Essay Writing, VCE EAL, VCE English

TEEL Structure: Evidence

As mentioned in our last post, TEEL stands for: Topic Sentence, Evidence, Explain, Link.

What is Evidence?

Evidence is the part where students present their evidence to support their Topic Sentence! This section is where students draw from their understanding of the text and show off their knowledge. Evidence can include:

  • quotes
  • stage directions
  • camera angles
  • music
  • costuming
  • acting
  • staging
  • lighting
  • cinematic devices
  • poetic devices

There are a few guidelines that we find helpful for our students:

1. It should be 1 sentence only

We suggest limiting the Evidence section to 1 sentence because if students are allowed to write multiple sentences, often it becomes a storytelling exercise. Students get sucked into the trap of writing about what the characters did and why and what they said in reaction, and forget that this is not analysis!

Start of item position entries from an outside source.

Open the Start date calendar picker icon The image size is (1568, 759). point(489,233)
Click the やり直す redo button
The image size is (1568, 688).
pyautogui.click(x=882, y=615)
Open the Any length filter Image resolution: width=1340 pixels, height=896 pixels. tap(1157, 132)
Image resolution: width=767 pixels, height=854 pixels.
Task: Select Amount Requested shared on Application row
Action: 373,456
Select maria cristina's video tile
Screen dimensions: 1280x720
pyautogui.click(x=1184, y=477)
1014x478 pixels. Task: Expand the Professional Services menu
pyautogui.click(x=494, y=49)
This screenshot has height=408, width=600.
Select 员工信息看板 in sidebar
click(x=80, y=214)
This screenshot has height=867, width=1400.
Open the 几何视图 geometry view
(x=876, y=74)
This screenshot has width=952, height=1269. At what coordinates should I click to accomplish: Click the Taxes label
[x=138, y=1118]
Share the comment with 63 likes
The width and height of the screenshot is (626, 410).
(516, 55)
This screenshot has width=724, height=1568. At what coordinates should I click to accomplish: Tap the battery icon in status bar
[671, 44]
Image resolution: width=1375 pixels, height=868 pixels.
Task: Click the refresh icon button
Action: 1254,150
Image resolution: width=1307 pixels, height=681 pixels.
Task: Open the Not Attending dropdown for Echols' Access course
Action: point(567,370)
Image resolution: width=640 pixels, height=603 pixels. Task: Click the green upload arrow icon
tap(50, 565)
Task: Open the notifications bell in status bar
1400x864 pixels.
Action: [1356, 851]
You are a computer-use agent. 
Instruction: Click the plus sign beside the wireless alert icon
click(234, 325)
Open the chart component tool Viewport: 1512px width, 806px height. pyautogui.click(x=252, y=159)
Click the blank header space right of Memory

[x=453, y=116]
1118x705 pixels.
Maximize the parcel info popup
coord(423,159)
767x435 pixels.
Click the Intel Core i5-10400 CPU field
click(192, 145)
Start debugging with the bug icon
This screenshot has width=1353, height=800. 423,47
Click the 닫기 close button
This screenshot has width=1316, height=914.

Here is a weak Evidence section:

In All The Light We Cannot See, Werner has no other prospects than to work in the mines like his father. He is trapped in his destiny and feels scared that he will be stuck there for the rest of his life, when he wants to life a freer life.

We can rewrite this by shortening it into one sentence:

At the beginning of All The Light We Cannot See, Werner is ‘trapped’ with the looming prospect of descending into the mines, which draws him in like ‘insects toward a lighted trap’ in following his fathers footsteps.

By condensing the 2 sentences into 1, there is now more momentum for the student launch into an analysis of the evidence. The revised sentence now acts as the first half of a thought and begs the question: so what? So what that Werner feels trapped and drawn? What does this show us?

2. The evidence provided should be specific

By ‘specific’, we mean that we should be able to give it a page number, a line number, or timestamp. This forces the student to engage with specific parts of the text, whether it is the diegetic music, a quote, or an enjambment.

Here is another weak Evidence sentence:

In The Hate Race, Maxine confesses that she bullied Bhagita because she wanted to be accepted by those who bullied her, and this gave her power that she did previously lacked.

We can strengthen this Evidence by including quotes:

In The Hate Race, Maxine inflicts the pain she suffered on Bhagita by calling her a ‘curry muncher’ in order to be accepted by those who called her ‘blacky’, and the resulting recognition she received as ‘Maxine’ makes her feel ‘powerful’ in ways she had not before.

The inclusion of the quotes give legitimacy to the student’s writing. Without the quotes, it reads as a summary and some students will continue that position of talking about what Maxine does and how she feels. With the addition of quotes, even though the revised sentence is still a summary of events, the student’s writing sounds knowledgeable and insightful.